* **Teks yang Diberikan**
________________________

Mereka yang Tidak Basah di Kolam
Oli
Senin, 14 Oktober 2013
Mungkinkah orang yang terjun ke
kolam oli tidak terkena oli? Tidak mungkin. Itulah yang sering disangkakan
siapa pun terhadap siapa pun.
Kalau
kolam oli itu diartikan secara harfiah, logikanya memang “hil yang mustahal”,
meminjam istilah lama almarhum Asmuni Srimulat. Tapi, dalam kehidupan
sehari-hari kita masih bisa menyaksikan yang disangka mustahil itu. Bahkan,
contohnya cukup banyak. Mahfud M.D. termasuk salah satunya.
Sejak
lama saya kagum dengan integritas Pak Mahfud M.D. Kini kekaguman itu
bertambah-tambah lagi. Terutama sejak ditangkapnya Ketua Mahkamah Konstitusi
(MK) Akil Mochtar. Kita jadi tahu MK itu ternyata lembaga yang sangat basah.
Bahkan basah oleh oli: calo, dagang perkara, dan sogok-menyogok. Bukan hanya
oleh yang kalah pilkada. Bahkan juga oleh yang sudah menang pilkada sekalipun.
MK bisa
disebut kolam oli karena pihak-pihak yang bersaing dalam pilkada semuanya ingin
menang. Bukan hanya gengsi. Juga karena sudah telanjur habis-habisan.
Dari
kenyataan itu kita juga jadi tahu betapa berat tekanan yang dialami Pak Mahfud
selama menjadi ketua MK dulu. Terutama dalam menjaga integritasnya di
tengah-tengah kolam oli seperti itu.
Tentu
saya sangat kagum tidak hanya kepada Pak Mahfud. Tapi juga kepada orang-orang
lain yang integritasnya tinggi. Terutama kepada mereka yang pada dasarnya
berada di kolam oli, namun tidak terkena oli.
Dari mana
orang bisa memiliki integritas” Tentu dari ujian-ujian. Orang bersih yang belum
pernah diuji di dalam kolam oli belum bisa disebut teruji. Orang baru dikatakan
punya integritas kalau sudah diuji. Kian berat ujiannya, bila lolos, kian
tinggi integritasnya.
Pak
Mahfud saya golongkan orang yang sudah mencapai integritas tinggi. Ini karena
dia bukan baru sekali ini terjun ke kolam oli, tapi sudah berkali-kali. Setiap
kali itu juga Pak Mahfud tidak ikut terlumur oli.
Misalnya
waktu jadi menteri pertahanan. Bukankah seharusnya Pak Mahfud juga terciprat
oli perdagangan dan percaloan senjata? Nyatanya tidak.
Maka,
jangan hanya menyebut-nyebut nama Akil yang dianggap bobrok itu. Sebagai
imbangan, ada baiknya kita juga sering menyebut nama Pak Mahfud yang bersih.
Agar selalu ada hope dalam kehidupan ini. Masih banyak Mahfud-Mahfud lain di MK
dan tempat-tempat penuh oli lainnya.

________________________

* **Materi yang Disediakan**

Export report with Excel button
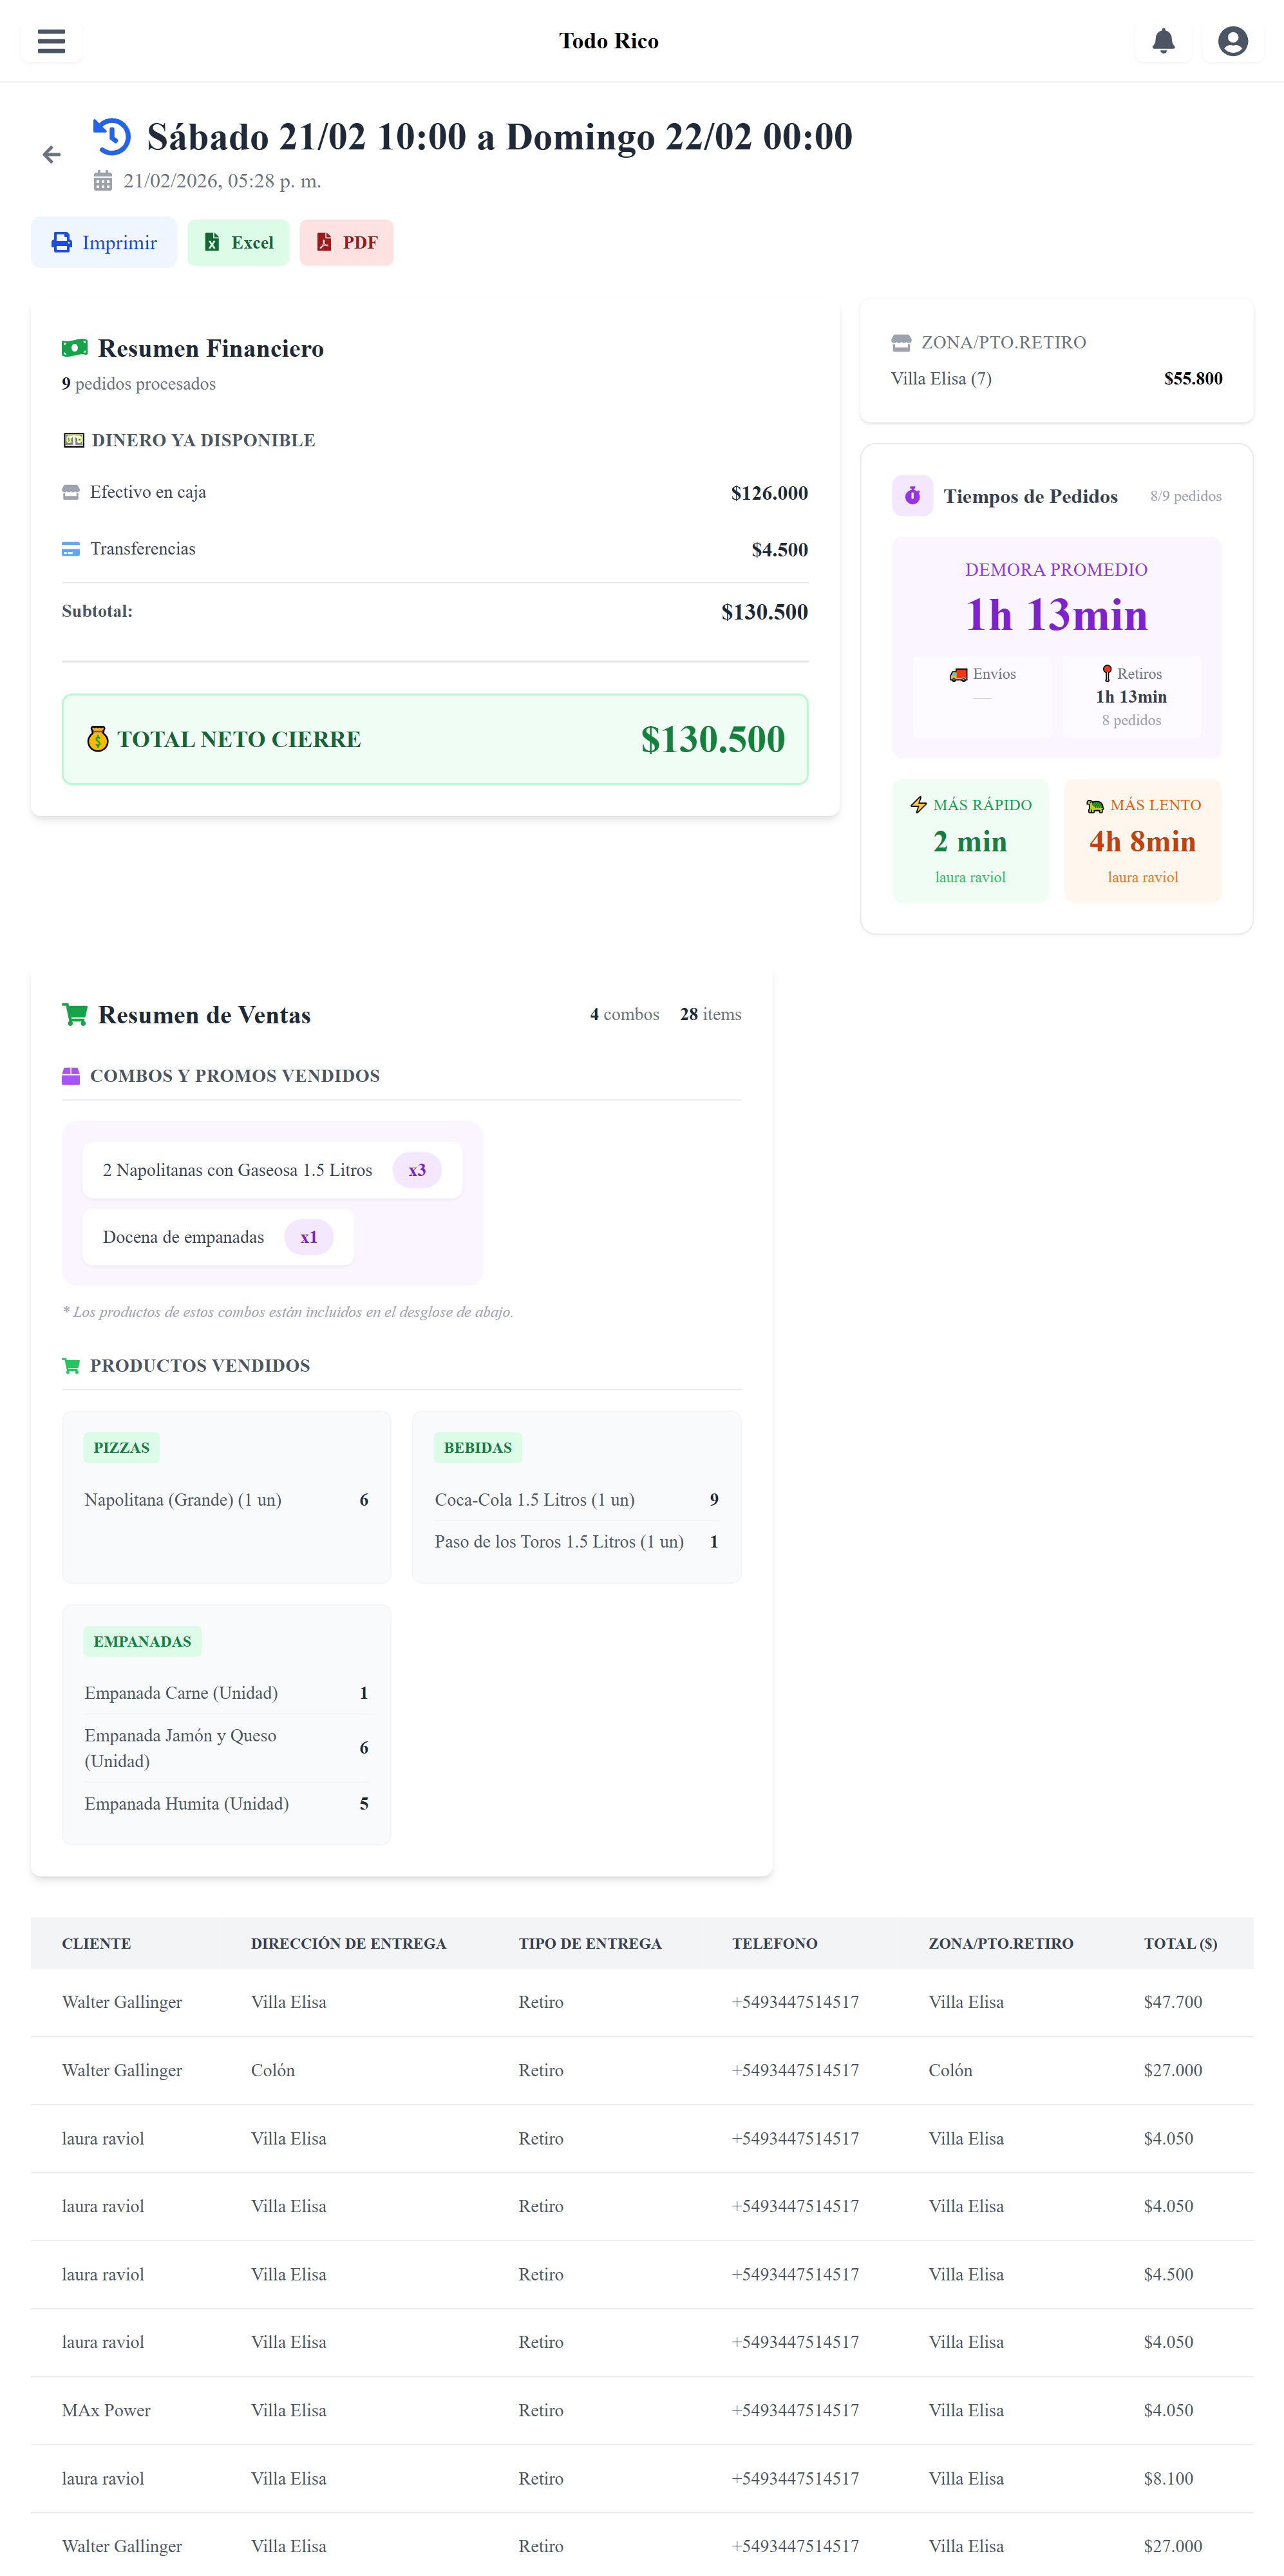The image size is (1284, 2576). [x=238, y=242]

________________________

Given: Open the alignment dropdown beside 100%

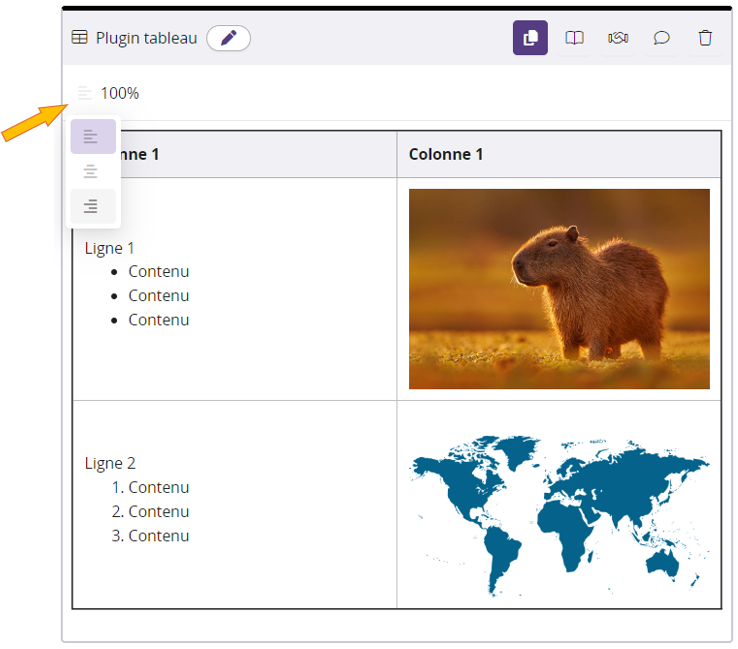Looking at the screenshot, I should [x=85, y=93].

________________________

* **Daftar Tugas**
[1] Salin persis bagian teks tentang integritas Mahfud M.D. yang dibuka dengan kata-kata berisi "Mereka yang Tidak" dan ditutup dengan "termasuk salah satunya.".
[2] Ringkas paragraf dalam teks tentang integritas Mahfud M.D. yang dimulai dengan "Sejak lama saya kagum" tanpa menghilangkan fakta utamanya.

* **Hasil Tiap Tugas**
[1]
Mereka yang Tidak Basah di Kolam
Oli
Senin, 14 Oktober 2013
Mungkinkah orang yang terjun ke
kolam oli tidak terkena oli? Tidak mungkin. Itulah yang sering disangkakan
siapa pun terhadap siapa pun.
Kalau
kolam oli itu diartikan secara harfiah, logikanya memang “hil yang mustahal”,
meminjam istilah lama almarhum Asmuni Srimulat. Tapi, dalam kehidupan
sehari-hari kita masih bisa menyaksikan yang disangka mustahil itu. Bahkan,
contohnya cukup banyak. Mahfud M.D. termasuk salah satunya.

[2] Penulis sudah lama mengagumi integritas Mahfud M.D. Kekaguman itu makin besar sejak Ketua MK Akil Mochtar ditangkap. Penangkapan itu memperlihatkan bahwa MK adalah lembaga yang sangat basah oleh calo, dagang perkara, dan sogok-menyogok. Pelakunya bukan hanya pihak yang kalah pilkada, tetapi juga pihak yang sudah menang.